Ahmed Mohamed Othman, Mahmoud Mahyoob Alburyhi*, Ghada Hassan Al-Hadad

ABSTRACT

Captopril is a sulfhydryl-containing angiotensin-converting enzyme inhibitor which is the enzyme that converts angiotensin-I to angiotensin II and may also reduce the degradation of bradykinin. It is used in the management of hypertension, heart failure, myocardial infarction and in diabetic nephropathy. Therefore, it can be used as a model of mouth dissolving tablets MDTs as a more bioavailable form than conventional tablets. The main objective of the present study was to stability studies were performed to know the development of formulation and evaluation of Captopril mouth dissolving tablets MDTs to improve the bioavailability of Captopril.
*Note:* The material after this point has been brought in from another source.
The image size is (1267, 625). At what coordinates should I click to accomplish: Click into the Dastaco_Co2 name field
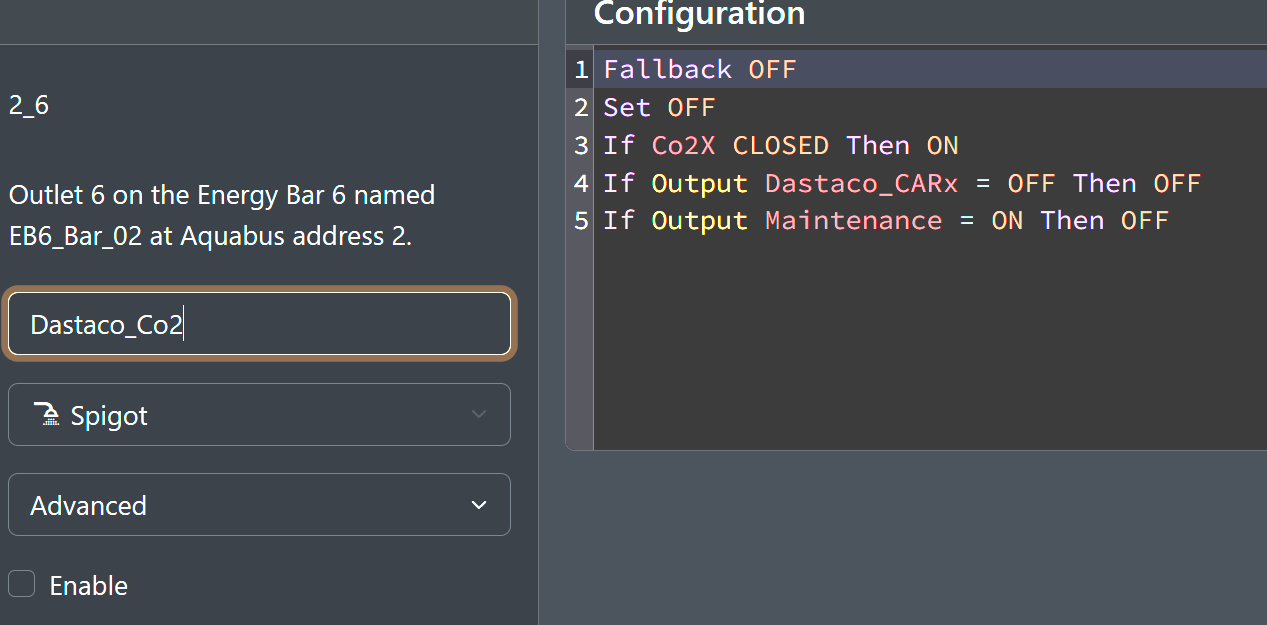pos(259,324)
The selected stored Captopril MDTs F1 were evaluated for weight variation, uniformity of thickness, content uniformity, friability, hardness, disintegration time and wetting time at time intervals (1,2,3,4,5 & 6 months). Dissolution rate of F1 selected stored Captopril MDTs seemed to be slightly affected by storage conditions but still within acceptable range. Drug content of F1 selected stored Captopril MDTs was found to be 98.3% at the end of the six-months storage period which was complied with the pharmacopeial requirements. The percent of drug remaining of F1 selected stored Captopril MDTs was found to be 90.4% at the end of the 6 months. storage period which was complied with the pharmacopeial requirements. It was concluded that the F1 of Captopril MDTs was found to be stable at 40oC/75%RH for 6 months.